I’m also arguing for what I’ll call “impeach it like you mean it” because I’ve so far seen zero discussion of what the Democrats’ next steps would be if they were to impeach Trump for his bribery/collusion/election subversion in the Ukraine scandal, fail to convince two-thirds of the Senate to convict him, and the next day President Trump held a press conference with the Ukrainian president at which Trump asked Zelensky to investigate Joe Biden’s treasonous war on America.  If the president is not removed from office, why should we expect mere impeachment to stop him from continuing to commit crimes against American democracy, including subversion of the 2020 election (which the last week has showed us has been his major preoccupation for months now)?   His conversation with Zelensky was literally the day after Mueller’s testimony, when it was made clear the Democrats would not impeach Trump for any of the crimes that Mueller uncovered; why would the result of impeachment without removal be any different in actually encouraging the president’s lawlessness?

The key here is that the crimes of which the Democrats are most likely to impeach Trump — those around the Ukraine scandal — are not just high crimes and misdemeanors, but the highest crimes and misdemeanors imaginable.  Though he deserves impeachment and removal from office for a plethora of offenses, actions he’s taken to assure his re-election — to essentially transform the U.S. into a one-party state — are arguably the worst of all.  This feels like a particularly damning strike against those arguing for a quick impeachment with the understanding that the Senate will acquit.  In that case, we absolutely need to hear the Democrats’ plan for what they’d do in the wake of what Trump would spin as a failed impeachment effort, and likely as a green light for even more aggressively criminal behavior than before.

But advocates of both narrow- and wide-scope impeachment inquiries also have a pressing responsibility to lay out their arguments right now for what impeachment is intended to accomplish in the face of public expectations that it will not result in the president’s removal from office.  Nearly every Democrat I’ve talked to over the last week is worried about impeachment because they think it’s not going to remove the president from office, and may strengthen his hand.  As I’ve been arguing, I don’t think it’s either logical or politically savvy for the Democrats to pursue impeachment without a real strategy for maximizing the chances that it removes him from office.  But short of this, they should be clear with the public about what the intention is, whether it’s to ensure the president doesn’t again commit the specific offenses of which he’s accused, or to make clear to the public that he doesn’t deserve re-election.

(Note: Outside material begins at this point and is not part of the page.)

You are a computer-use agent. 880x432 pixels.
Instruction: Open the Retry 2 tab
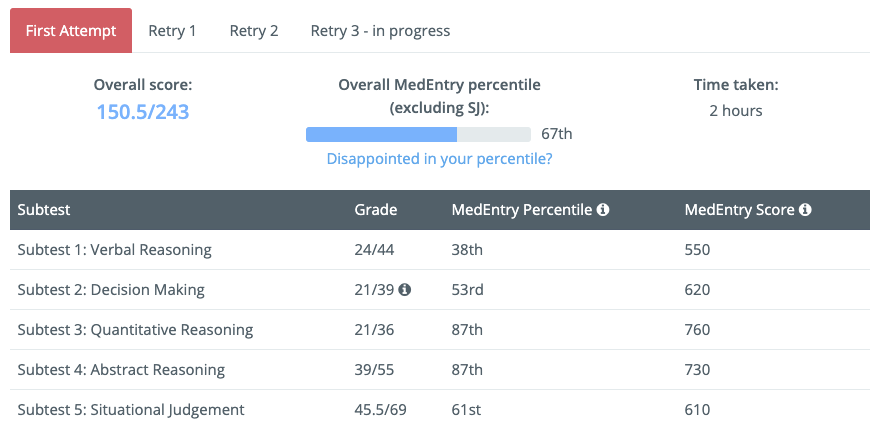[254, 30]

Beyond this, as I discussed in my last post, I think Democrats need to be explicit about putting not just Trump but the entire GOP on trial; in particular, they need to be transparent about forcing GOP senators to choose between party and country.  Even as Democrats need to appeal to independent and persuadable GOP voters when making the case for Trump’s impeachment, they need to assure their own base that impeachment will move the fight against Trump forward, not only to keep up morale going into 2020, but in the hope that this will build synergy between public pressure and the Democrats’ commitment to the impeachment effort.